VAL D’ESTURO

Dopo 43 anni rinasce la "Baìa dal Sambuc"

Dopo 43 anni di oblio, Sambuco sta tentando di far rinascere la sua Baìa. L’antica manifestazione popolare si svolgerà, come di tradizione, domenica 26 agosto e nel giorno della festa patronale di S.Giuliano, il 28 agosto. I partecipanti saranno 15 (o forse 19) e vestiranno i fiammanti costumi fatti fedelmente ricostruire dal Comune.

Nel complesso panorama delle feste tradizionali, la Baìa di Sambuco occupa sicuramente un posto di rilievo, anche perché espressione di un’area culturale, l’alta Valle Stura, fra le più ricche delle Valli Occitane. La celebrazione della Baìa si era interrotta nel 1958 con l’inizio del fenomeno migratorio, comune a tutte le valli, verso le città e i centri della pianura. Nel 1961, per iniziativa del Commissario prefettizio che reggeva il Comune, la popolazione cedette ad un maldestro tentativo di folklorizzazione della Baìa a scopo turistico e fu portata a Torino in occasione delle celebrazioni per il centenario dell’unità d’Italia. Il già incrinato meccanismo del coinvolgimento popolare si ruppe, gli stessi partecipanti non rispettarono tutti i riti tradizionali e molti costumi fino ad allora gelosamente custoditi in municipio andarono persi.

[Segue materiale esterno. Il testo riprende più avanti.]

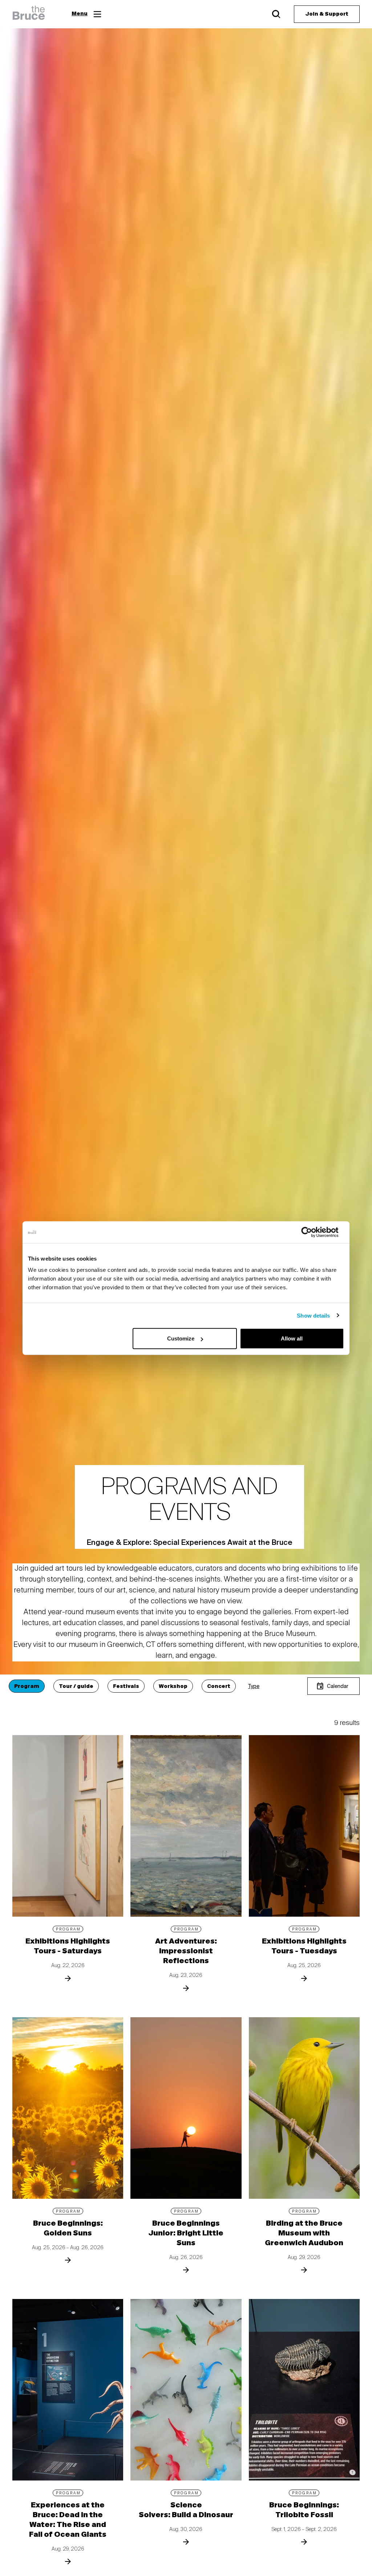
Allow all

L’anima del nostro popolo però, quella che si esprime attraverso una miriade di riti e manifestazioni con origini lontane nel tempo, sembra vivere la stagione del suo riscatto. La volontà della gente di Sambuco di far rinascere la sua Baìa ben si colloca in questa voglia di riscatto che ha visto negli ultimi anni rifiorire qua e là nelle Valli manifestazioni che si credevano irrimediabilmente perse.

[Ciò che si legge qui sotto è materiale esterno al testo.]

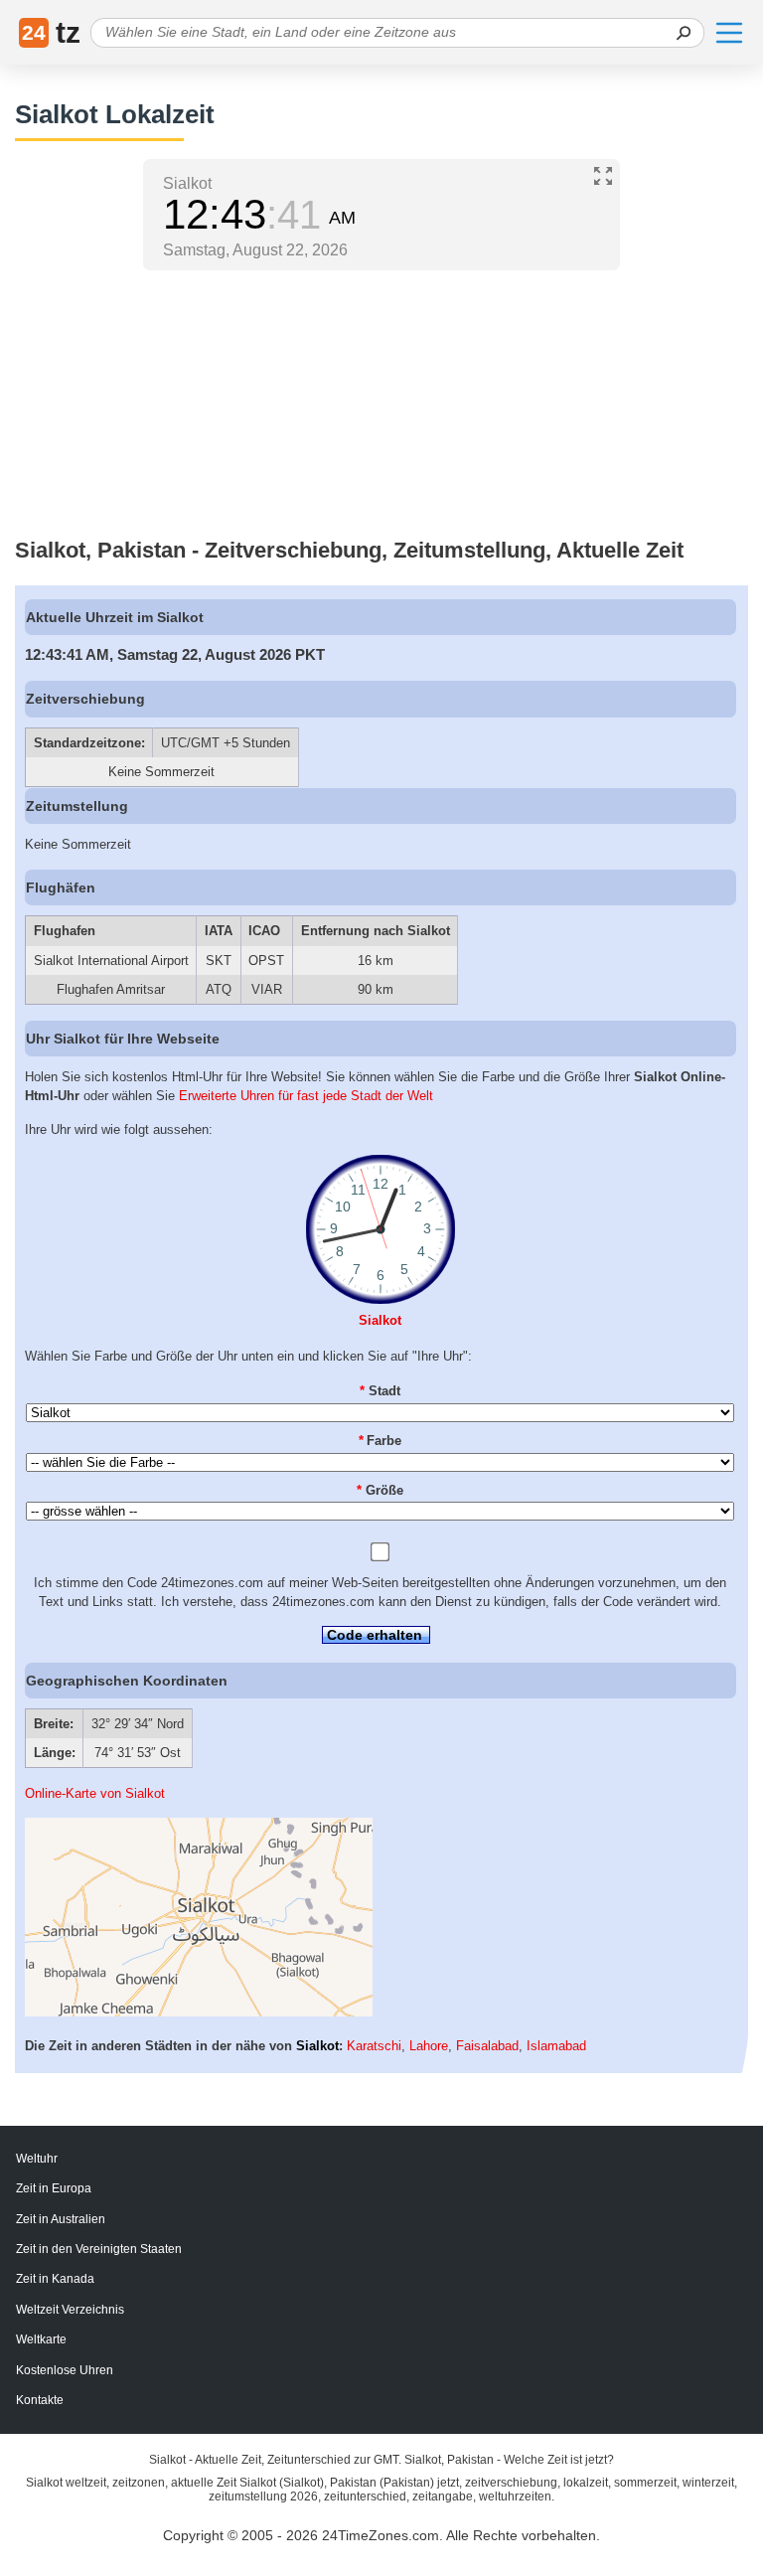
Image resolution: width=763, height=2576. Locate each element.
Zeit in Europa (53, 2188)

Un notevole impulso per la ripresa della manifestazione l’ha sicuramente dato il Centro di Documentazione della Valle Stura, che negli scorsi anni aveva allestito presso il Centro di Sambuco una mostra fotografica e documentaria sulla Baìa, dando modo ai giovani che non l’avevano mai vista di ammirarne i costumi e di riscoprirne il fascino.

Secondo la tradizione la Baìa di Sambuco vuole ricordare il passaggio in questi luoghi di una legione della Roma imperiale, la Legione Tebea. Tradizione vuole che in quegli anni imperversasse nella zona una tremenda carestia; i guerrieri di quella Legione, tra cui S.Giuliano, ora patrono del paese, avrebbero aiutato la popolazione guadagnandosi eterna riconoscenza. La Baìa di Sambuco, come quelle della Valle Maira, ha quindi un carattere religioso, a differenza di quelle a carattere laico e carnevalesco, come per esempio la Baìo di Sampeyre o la Beò di Blins, in Valle Varaita.

Comandante supremo della "Baìa dal Sambuc" è l’Abà, che durante la manifestazione assume anche la guida del comune. Gli altri personaggi sono il Tenente Abà, il Portainsegna, due Sergenti e i soldati. Gli ultimi due del corteo sono chiamati "Couchavacha". I personaggi (per tradizione tutti maschi) presenziano alle funzioni religiose in onore del santo patrono e consumano il pranzo insieme.

In corteo si recano già in chiesa la sera della vigilia della festa per la novena di S.Giuliano; dopo questo adempimento passano di casa in casa presentandosi col saluto "Vivo la mizoun..." pronunciando il nome del capofamiglia. Nel pomeriggio della festa il corteo si reca nuovamente di casa in casa ripetendo il saluto, ed ogni famiglia offre un pane a colui che fra i personaggi in costume è suo parente più stretto.

Questo regalo vuole simboleggiare la gratitudine della popolazione verso i soldati di S.Giuliano. Un tempo, nella giornata dell’8 settembre, giorno della Natività di Maria, il corteo si divideva per far visita alle famiglie di Serre e Moriglione gli uni, di Chiardoletta e Chiardola Grande gli altri. In quel modo si dava la possibilità a tutta la popolazione del comune di vivere la manifestazione. Ora le quattro borgate sono disabitate e il rituale dovrà adeguarsi, per alcuni aspetti, alla situazione attuale. Il corso della storia che ha trasformato in modo radicale i nostri paesi (ed anche la nostra gente) non può essere ignorato; in ogni caso un popolo che lavora per riappropriarsi delle sue tradizioni e della sua cultura giustifica una speranza di futuro.